En este sentido, los miembros de la Alzada, incurren en el mismo error que la sentencia emanada del tribunal de juicio, toda vez, que el presunto análisis que le hacen a la sentencia sometida a su revisión, se limita a manifestar que el a quo construyó un fallo cumpliendo con la motivación debida… En este sentido agrega que el fallo impugnado, copia un extracto del contenido de la decisión del Tribunal de juicio, pero no analizó, comparó y concatenó todos y cada uno de los alegatos de la víctima, vale decir, no analizó la participación del acusado en los hechos acreditados.

Al respecto se omiten circunstancias denunciadas por quien aquí expone y no expresa de forma clara y precisa los fundamentos de hecho y de derecho por los cuales se adopta el fallo en ratificar la sentencia del Tribunal sin ningún sustento jurídico y tal omisión trae como consecuencia el desconocimiento del artículo 26 de la Constitución de la República Bolivariana de Venezuela, referido a la tutela judicial efectiva.

(…)

Igualmente denuncio que la sentencia incumplió con su obligación de expresar en forma clara y precisa.

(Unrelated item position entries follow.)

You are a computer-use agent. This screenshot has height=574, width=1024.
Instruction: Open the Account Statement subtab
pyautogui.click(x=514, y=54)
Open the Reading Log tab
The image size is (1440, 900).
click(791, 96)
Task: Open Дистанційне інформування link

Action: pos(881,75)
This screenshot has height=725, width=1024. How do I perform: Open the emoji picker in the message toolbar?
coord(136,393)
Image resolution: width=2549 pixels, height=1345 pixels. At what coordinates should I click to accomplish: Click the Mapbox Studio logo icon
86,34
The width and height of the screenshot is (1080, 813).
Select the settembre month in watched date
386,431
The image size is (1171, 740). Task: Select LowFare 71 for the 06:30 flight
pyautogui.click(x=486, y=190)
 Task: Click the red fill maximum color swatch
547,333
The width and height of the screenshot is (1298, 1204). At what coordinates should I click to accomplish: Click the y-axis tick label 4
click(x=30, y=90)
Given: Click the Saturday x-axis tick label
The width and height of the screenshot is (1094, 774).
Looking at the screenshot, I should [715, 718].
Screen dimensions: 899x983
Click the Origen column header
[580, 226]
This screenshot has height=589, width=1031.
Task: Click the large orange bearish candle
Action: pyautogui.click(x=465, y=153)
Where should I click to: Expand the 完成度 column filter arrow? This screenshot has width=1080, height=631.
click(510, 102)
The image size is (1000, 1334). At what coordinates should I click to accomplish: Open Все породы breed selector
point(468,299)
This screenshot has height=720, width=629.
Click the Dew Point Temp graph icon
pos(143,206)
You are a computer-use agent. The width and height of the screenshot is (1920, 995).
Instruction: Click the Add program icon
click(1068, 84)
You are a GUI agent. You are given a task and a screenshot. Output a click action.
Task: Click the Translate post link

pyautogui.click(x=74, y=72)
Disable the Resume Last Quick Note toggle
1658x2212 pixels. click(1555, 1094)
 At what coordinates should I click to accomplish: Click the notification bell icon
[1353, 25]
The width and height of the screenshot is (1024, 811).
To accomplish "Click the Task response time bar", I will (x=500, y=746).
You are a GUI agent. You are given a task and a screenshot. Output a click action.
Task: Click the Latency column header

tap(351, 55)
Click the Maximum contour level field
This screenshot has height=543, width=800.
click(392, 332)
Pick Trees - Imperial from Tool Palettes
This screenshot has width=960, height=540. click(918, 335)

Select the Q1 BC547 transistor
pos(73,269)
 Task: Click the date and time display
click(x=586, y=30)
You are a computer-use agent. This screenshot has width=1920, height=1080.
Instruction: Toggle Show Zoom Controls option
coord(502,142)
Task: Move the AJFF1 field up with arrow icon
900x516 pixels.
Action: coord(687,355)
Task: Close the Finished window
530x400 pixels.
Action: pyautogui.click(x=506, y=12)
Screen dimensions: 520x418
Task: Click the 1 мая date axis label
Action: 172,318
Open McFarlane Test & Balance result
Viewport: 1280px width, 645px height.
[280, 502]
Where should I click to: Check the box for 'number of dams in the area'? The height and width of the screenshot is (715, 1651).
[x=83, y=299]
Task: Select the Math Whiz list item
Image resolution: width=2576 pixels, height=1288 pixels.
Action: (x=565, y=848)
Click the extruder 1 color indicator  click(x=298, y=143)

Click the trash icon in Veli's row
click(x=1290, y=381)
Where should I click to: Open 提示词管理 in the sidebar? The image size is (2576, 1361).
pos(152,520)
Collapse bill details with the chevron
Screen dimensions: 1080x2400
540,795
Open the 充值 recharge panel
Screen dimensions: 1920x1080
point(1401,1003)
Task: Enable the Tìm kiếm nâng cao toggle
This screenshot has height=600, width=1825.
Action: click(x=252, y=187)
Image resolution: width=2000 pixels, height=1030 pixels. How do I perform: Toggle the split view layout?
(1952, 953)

La razón jurídica por la cual emite su pronunciamiento, con una mayor responsabilidad que el juez de juicio, en virtud de que… deben detectar de inmediato los vicios existentes en las sentencias definitivas sometidas a su conocimiento.

La instancia superior, incurre en la omisión de pronunciamiento sobre el error cometido por el tribunal de juicio, al no discriminar cada uno de los elementos de pruebas documentales y realizar la debida comparación, confrontación y decantación con los testimonios de los testigos escuchados durante el juicio oral, obviando igualmente decir si la valoración de las pruebas por parte del juez a quo, cumple con el contenido en los numerales y   del artículo 364 del Código Orgánico Procesal Penal…”. (Folios 315 y 316, Pza. 2-2).

 

De la transcripción anterior se evidencia que la Defensa denunció la  falta de motivación del fallo dictado por la Corte de Apelaciones, señalando que en la recurrida no se analizó, comparó ni concatenó los alegatos de la víctima, no se analizó la participación del acusado en los hechos acreditados. Sin embargo, la mayoría estimó que el recurso de casación era manifiestamente infundado porque planteó los mismos alegatos del recurso de apelación, es decir, el recurrente insiste en que el fallo es inmotivado.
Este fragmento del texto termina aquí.